Experimental and theoretical study of the reactivity of a series of epoxides with chlorine atoms at 298 K

Evaluating the reactivity of epoxides in the gas phase is very important due to their wide distribution in the atmosphere, potential health implications and atmospheric impact. The kinetic rate constants for the oxidation of epoxides have been very little studied until now. From the experimental data obtained in this work has been observed that there is an increase in reactivity towards chlorine atoms as a CH2 group is added to the hydrocarbon chain. The Structure Activity Relationship (SAR) method usually provides a good approximation of the rate constant for a wide series of compounds especially for those without complex structure and multiple organic functions. However, a good determination of the factors included in SAR estimations depends largely on the database of these compounds, which in the case of epoxides is very limited. The SAR estimation method also does not take into account other possible factors that could affect reactivity, such as the geometry of the molecule.
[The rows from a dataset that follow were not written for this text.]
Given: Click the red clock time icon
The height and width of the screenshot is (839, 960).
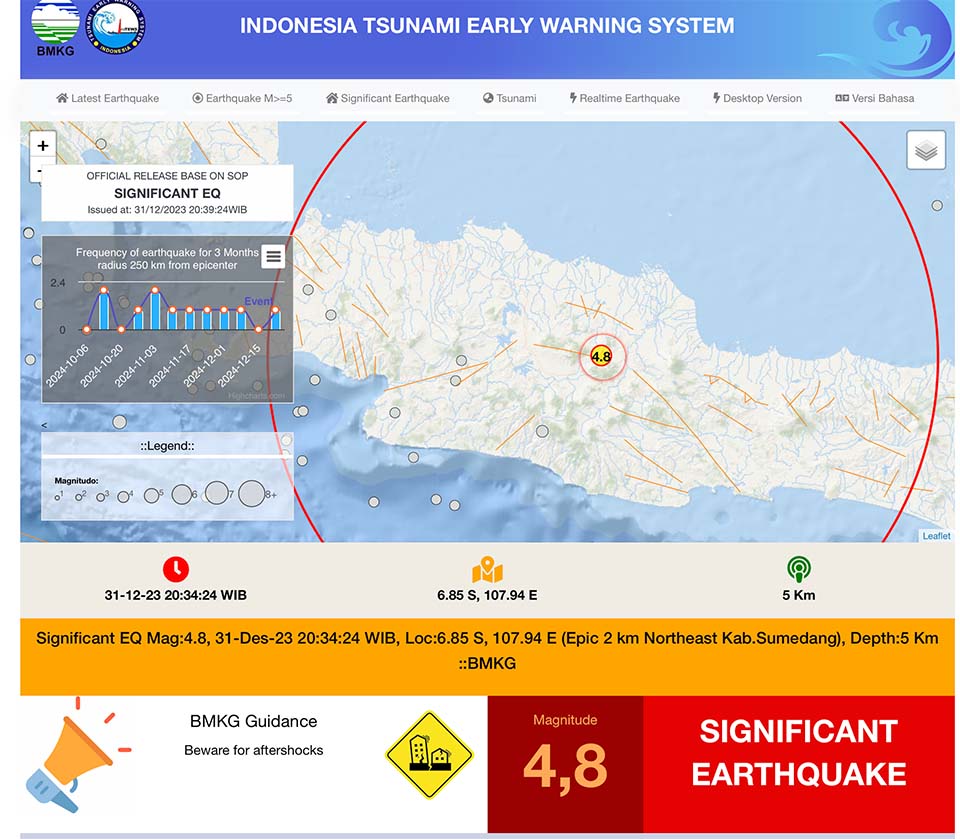Looking at the screenshot, I should [175, 569].
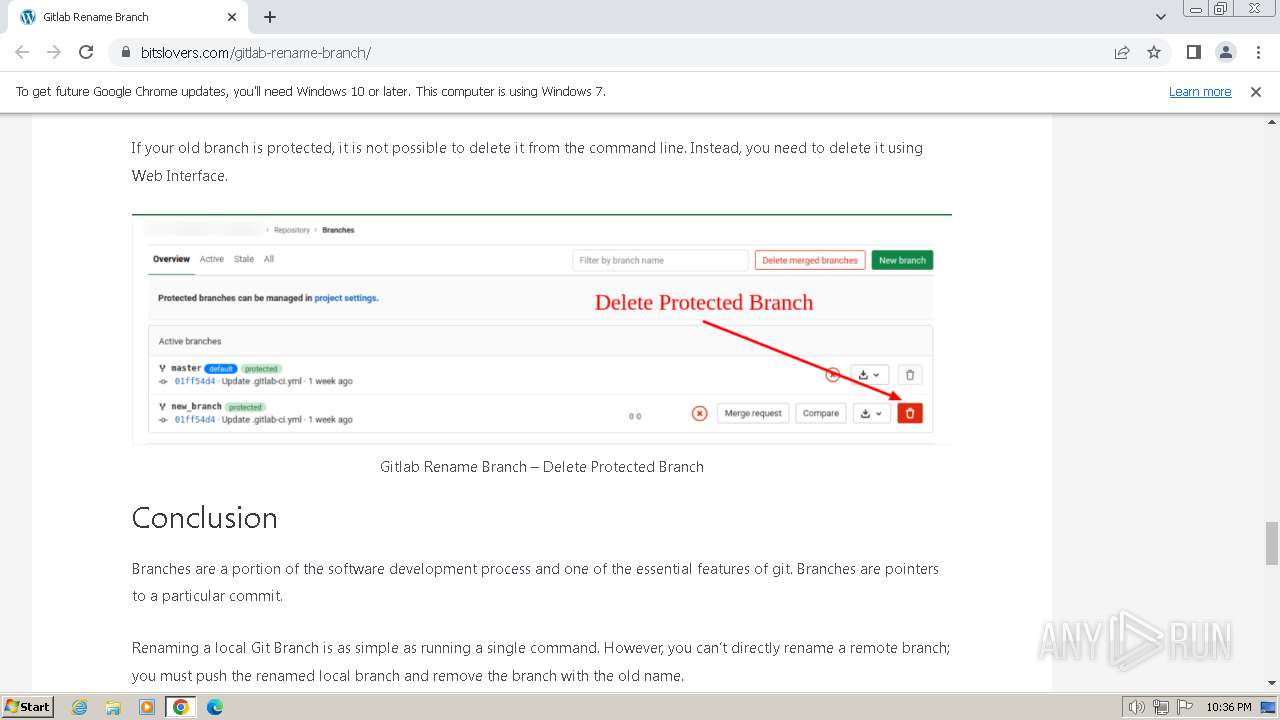Image resolution: width=1280 pixels, height=720 pixels.
Task: Click the address bar URL field
Action: click(x=600, y=52)
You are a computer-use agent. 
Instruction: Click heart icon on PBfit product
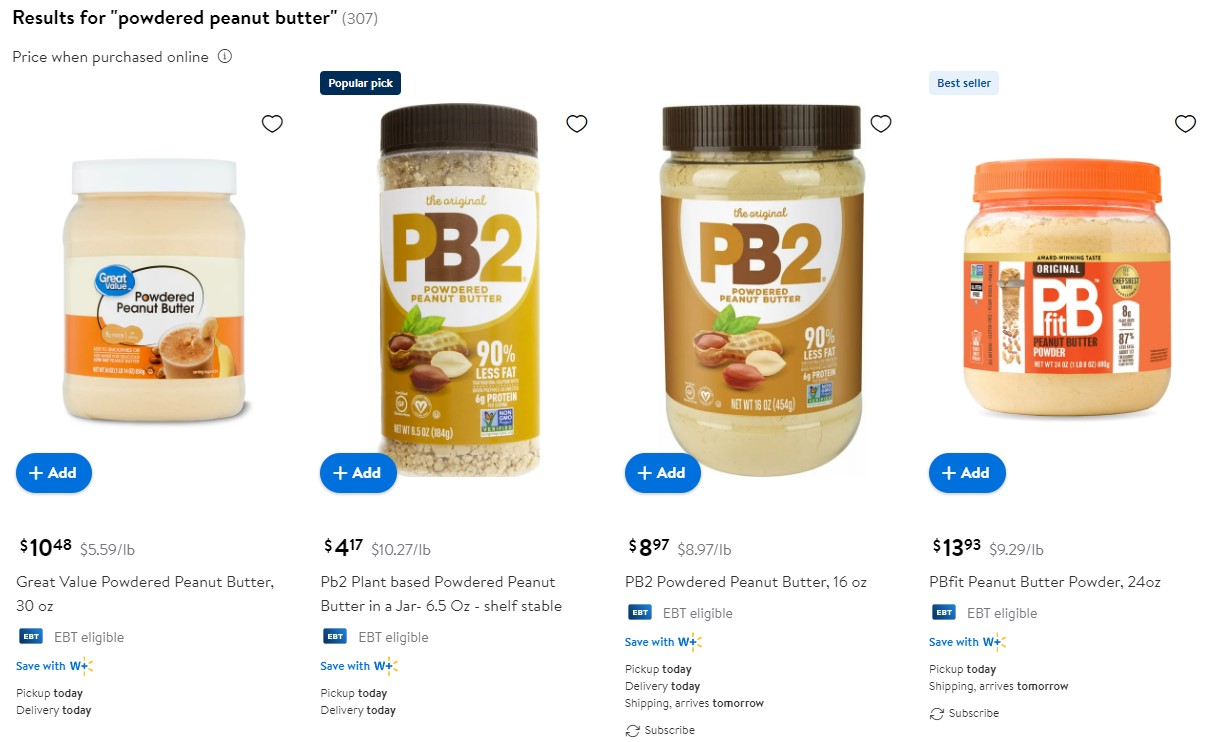click(x=1185, y=124)
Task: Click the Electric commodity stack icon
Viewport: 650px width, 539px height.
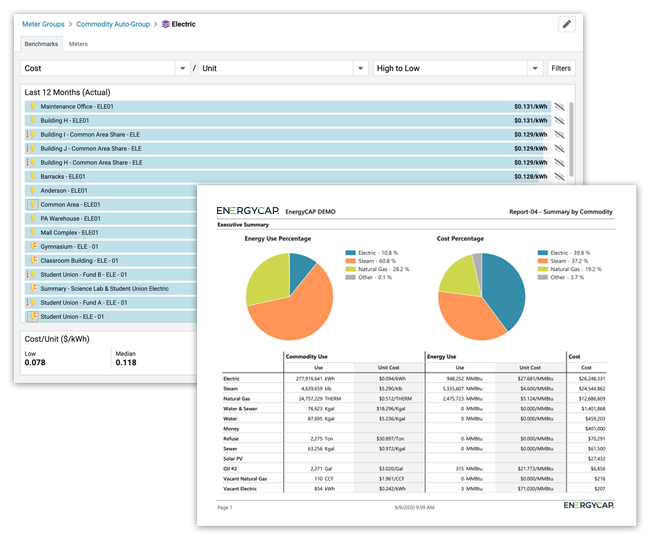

The aim of this work is to further evaluate the reactivity of epoxides with chlorine atoms using experimental determinations, theoretical calculations and SAR estimations. For this, rate coefficients have been measured at 298 +/- 2 K and 1000 +/- 4 mbar pressure of synthetic air in a 1080 l Quartz Reactor (QUAREC) and a 480 l Duran glass reactor for the reaction of chlorine atoms with cyclohexene oxide (CHO), 1,2-epoxyhexane (12EHX), 1,2-epoxybutane (12EB), trans-2,3-epoxybutane (tEB) and cis-2,3-epoxybutane (cEB). Theoretical calculations for the reactions studied are in good agreement with our experimental findings and provide insights about the position of the H atom abstraction and reactivity trends for a series of epoxides. The importance of taking into consideration the geometrical distribution and the ring influence to improve SAR calculations is discussed.

Automated summary

The reactivity of epoxides with chlorine atoms was evaluated using experimental determinations, theoretical calculations, and SAR estimations in this study. It was found that adding a CH2 group increases the reactivity towards chlorine atoms. Theoretical calculations were in good agreement with experimental findings, and the importance of considering geometrical distribution and ring influence for improving SAR calculations was discussed.